* Task to complete *
When a line below contains the word "width", copy that line.

———

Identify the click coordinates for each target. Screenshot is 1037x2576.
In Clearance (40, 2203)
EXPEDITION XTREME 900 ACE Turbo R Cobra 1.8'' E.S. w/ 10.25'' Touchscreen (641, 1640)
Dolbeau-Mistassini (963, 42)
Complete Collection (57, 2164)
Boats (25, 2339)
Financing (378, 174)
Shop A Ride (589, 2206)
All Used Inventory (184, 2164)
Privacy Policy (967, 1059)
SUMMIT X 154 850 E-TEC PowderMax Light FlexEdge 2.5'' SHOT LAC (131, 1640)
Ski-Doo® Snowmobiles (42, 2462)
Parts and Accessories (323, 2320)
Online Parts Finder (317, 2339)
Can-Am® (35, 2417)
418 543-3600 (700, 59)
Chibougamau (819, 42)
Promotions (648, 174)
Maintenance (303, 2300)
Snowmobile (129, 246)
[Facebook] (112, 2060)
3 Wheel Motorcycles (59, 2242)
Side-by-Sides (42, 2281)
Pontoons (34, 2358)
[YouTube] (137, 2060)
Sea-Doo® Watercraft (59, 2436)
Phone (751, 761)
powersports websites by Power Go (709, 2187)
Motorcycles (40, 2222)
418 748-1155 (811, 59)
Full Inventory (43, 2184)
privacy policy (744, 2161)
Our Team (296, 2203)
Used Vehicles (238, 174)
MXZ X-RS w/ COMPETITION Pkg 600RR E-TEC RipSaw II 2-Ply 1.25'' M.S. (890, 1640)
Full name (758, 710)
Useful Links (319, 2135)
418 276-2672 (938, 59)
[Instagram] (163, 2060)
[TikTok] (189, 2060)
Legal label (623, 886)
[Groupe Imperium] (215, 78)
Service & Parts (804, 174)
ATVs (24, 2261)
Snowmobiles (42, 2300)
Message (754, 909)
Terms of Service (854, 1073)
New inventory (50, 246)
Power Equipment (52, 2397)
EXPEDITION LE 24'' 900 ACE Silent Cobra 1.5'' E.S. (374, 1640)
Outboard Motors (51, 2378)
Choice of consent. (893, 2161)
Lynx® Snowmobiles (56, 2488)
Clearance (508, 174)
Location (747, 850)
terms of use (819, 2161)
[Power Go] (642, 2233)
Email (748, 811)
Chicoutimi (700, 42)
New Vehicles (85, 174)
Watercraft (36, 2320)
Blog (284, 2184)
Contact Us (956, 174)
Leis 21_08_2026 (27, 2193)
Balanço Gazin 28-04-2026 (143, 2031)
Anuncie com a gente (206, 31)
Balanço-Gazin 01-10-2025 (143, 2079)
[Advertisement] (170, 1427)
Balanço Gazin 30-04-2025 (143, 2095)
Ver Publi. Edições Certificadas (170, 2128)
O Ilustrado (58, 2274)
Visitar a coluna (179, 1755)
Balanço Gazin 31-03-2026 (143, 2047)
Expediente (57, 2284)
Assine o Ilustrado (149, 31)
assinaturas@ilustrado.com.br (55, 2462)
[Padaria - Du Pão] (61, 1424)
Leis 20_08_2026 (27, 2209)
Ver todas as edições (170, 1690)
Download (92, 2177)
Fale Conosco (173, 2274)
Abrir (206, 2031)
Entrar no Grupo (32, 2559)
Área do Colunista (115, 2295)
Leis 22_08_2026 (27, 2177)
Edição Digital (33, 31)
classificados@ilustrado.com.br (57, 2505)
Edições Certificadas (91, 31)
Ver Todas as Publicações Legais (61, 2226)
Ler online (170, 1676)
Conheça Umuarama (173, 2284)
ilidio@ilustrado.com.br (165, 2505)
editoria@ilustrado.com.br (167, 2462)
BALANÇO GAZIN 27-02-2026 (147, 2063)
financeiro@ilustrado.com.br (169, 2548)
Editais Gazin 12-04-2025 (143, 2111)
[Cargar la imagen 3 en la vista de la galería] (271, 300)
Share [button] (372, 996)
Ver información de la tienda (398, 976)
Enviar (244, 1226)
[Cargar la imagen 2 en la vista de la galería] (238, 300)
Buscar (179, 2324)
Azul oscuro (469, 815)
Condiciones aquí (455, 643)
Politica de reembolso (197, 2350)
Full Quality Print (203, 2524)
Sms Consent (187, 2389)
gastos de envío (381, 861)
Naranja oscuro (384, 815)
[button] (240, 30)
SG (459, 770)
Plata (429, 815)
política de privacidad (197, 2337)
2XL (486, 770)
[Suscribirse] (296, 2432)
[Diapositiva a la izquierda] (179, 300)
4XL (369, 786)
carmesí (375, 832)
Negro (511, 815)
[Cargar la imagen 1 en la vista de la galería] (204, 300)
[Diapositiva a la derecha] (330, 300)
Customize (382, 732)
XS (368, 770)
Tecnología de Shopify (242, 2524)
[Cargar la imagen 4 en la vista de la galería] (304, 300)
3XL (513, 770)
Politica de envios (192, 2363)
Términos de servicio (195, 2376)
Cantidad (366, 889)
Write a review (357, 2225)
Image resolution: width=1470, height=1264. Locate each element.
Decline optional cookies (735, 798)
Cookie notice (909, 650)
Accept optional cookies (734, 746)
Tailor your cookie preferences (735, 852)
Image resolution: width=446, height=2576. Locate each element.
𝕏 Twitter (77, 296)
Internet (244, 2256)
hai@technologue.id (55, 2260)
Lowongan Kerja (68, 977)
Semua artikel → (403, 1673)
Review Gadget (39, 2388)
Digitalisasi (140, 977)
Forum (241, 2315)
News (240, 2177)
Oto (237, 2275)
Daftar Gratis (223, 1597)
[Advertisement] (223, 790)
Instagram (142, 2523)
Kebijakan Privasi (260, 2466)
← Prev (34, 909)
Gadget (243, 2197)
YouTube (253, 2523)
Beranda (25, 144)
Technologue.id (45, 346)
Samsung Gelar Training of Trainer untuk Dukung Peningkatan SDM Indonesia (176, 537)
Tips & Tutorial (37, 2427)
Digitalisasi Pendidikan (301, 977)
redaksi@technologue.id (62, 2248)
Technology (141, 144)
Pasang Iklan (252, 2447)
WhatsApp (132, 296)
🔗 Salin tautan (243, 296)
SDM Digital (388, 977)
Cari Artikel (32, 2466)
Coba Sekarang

———

* Problem solution *
Image resolution: width=1470, height=1264. Locate each element.
Image resolution: width=446, height=2576. Locate each element.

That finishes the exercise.